++++ GIVEN INFORMATION
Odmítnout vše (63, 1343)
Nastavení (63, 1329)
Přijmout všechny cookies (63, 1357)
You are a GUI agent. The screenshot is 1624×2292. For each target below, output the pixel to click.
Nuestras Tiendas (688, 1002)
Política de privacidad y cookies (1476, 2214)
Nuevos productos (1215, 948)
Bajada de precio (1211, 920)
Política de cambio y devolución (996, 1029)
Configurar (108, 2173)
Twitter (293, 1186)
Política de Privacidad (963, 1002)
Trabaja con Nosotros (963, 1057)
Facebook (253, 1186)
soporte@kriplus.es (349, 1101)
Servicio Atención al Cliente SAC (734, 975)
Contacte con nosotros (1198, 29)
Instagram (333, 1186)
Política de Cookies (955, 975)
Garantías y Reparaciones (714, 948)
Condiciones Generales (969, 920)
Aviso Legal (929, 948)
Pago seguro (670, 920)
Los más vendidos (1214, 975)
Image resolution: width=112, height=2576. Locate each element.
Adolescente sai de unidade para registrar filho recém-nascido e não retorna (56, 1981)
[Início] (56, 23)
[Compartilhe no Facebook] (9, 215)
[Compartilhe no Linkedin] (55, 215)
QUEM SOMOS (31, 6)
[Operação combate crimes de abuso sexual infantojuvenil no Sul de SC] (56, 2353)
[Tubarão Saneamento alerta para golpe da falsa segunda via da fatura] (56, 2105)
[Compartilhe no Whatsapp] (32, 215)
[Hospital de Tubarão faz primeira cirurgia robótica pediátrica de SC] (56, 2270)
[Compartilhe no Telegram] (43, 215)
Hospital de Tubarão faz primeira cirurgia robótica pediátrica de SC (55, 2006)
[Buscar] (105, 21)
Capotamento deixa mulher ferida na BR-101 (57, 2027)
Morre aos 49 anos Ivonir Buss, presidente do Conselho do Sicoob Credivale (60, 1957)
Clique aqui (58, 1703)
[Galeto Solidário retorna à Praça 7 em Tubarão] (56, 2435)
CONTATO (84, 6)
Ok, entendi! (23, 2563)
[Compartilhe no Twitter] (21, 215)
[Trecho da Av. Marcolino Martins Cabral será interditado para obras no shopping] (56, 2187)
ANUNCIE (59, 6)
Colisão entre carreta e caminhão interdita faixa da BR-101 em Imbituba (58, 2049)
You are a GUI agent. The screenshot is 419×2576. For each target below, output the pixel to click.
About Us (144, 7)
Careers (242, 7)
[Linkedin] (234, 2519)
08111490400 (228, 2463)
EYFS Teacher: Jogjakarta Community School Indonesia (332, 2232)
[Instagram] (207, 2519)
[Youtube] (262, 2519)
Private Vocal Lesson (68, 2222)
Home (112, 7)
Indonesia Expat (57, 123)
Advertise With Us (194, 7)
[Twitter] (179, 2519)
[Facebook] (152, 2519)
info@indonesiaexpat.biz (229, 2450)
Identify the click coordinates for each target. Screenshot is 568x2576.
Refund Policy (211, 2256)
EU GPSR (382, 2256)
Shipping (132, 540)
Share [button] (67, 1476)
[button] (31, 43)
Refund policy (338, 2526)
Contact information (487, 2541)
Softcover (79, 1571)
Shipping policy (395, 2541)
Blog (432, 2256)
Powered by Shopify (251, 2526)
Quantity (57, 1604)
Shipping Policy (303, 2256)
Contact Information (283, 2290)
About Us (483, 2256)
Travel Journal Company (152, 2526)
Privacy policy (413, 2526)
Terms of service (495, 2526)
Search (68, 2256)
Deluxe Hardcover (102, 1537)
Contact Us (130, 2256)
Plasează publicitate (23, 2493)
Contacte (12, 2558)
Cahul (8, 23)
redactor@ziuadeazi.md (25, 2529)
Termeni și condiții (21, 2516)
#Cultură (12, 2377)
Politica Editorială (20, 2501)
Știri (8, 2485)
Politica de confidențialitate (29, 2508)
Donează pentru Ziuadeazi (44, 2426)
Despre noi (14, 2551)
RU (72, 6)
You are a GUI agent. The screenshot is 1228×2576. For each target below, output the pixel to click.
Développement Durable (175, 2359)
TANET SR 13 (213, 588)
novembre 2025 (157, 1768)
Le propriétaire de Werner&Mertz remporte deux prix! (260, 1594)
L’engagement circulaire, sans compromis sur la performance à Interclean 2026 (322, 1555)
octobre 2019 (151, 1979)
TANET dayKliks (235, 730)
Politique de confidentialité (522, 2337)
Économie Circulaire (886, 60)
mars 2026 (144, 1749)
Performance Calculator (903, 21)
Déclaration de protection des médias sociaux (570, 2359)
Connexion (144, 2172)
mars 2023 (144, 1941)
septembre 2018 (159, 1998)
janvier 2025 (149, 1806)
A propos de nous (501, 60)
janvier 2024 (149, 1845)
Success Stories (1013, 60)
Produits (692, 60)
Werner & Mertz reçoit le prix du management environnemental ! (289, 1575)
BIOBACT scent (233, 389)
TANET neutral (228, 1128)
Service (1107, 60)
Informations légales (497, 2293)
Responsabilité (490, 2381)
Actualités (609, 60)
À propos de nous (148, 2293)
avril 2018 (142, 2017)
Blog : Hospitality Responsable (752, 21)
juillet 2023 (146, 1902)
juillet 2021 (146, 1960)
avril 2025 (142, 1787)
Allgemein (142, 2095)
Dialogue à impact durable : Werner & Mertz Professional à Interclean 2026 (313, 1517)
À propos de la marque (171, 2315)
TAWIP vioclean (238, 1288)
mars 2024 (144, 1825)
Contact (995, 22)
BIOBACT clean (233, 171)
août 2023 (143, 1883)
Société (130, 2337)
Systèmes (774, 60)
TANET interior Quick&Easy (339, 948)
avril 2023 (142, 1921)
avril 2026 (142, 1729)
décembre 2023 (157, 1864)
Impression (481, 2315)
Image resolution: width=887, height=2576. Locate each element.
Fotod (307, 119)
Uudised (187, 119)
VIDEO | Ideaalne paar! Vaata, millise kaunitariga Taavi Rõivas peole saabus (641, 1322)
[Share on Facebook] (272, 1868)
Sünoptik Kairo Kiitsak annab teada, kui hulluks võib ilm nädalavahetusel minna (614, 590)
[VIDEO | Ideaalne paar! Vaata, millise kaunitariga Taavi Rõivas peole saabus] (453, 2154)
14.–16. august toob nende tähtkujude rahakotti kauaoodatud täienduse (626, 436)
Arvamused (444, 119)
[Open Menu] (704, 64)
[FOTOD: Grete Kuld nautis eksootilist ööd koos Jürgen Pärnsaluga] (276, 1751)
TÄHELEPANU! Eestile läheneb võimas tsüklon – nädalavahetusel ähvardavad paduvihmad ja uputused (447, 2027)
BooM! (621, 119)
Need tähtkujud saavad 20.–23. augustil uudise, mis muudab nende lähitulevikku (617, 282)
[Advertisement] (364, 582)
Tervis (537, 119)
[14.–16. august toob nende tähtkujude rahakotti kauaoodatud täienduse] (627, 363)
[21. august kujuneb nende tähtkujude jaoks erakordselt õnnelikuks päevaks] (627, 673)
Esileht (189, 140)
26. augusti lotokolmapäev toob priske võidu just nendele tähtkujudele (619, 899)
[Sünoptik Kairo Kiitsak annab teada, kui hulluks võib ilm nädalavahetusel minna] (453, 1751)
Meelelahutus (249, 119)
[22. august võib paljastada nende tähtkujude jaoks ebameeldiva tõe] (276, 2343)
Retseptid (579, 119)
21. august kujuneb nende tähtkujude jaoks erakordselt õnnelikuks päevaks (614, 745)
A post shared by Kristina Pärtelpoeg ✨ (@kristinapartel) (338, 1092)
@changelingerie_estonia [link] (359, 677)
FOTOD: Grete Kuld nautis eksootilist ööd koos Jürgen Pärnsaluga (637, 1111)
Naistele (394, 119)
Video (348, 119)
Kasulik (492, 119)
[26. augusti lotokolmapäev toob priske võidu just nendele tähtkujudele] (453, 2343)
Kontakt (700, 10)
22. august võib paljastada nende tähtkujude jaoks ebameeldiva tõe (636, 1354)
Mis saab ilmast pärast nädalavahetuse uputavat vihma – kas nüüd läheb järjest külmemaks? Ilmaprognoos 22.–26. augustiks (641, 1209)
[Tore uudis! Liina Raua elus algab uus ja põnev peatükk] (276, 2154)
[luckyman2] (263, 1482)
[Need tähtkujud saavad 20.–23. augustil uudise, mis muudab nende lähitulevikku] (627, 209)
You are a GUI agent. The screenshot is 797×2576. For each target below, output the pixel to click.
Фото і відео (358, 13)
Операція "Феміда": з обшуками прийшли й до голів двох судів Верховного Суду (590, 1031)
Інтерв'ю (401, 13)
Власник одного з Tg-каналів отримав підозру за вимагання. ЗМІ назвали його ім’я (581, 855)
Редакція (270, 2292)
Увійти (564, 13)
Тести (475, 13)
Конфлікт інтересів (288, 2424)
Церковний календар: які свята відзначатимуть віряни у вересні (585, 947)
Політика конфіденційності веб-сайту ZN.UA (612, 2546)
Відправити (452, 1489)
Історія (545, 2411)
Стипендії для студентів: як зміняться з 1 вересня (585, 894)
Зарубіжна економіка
++++++++
PROBLEM DETAILS | Go line by line through the data above and count those holding "koos"; report the number alone.

TASK RESULT | 2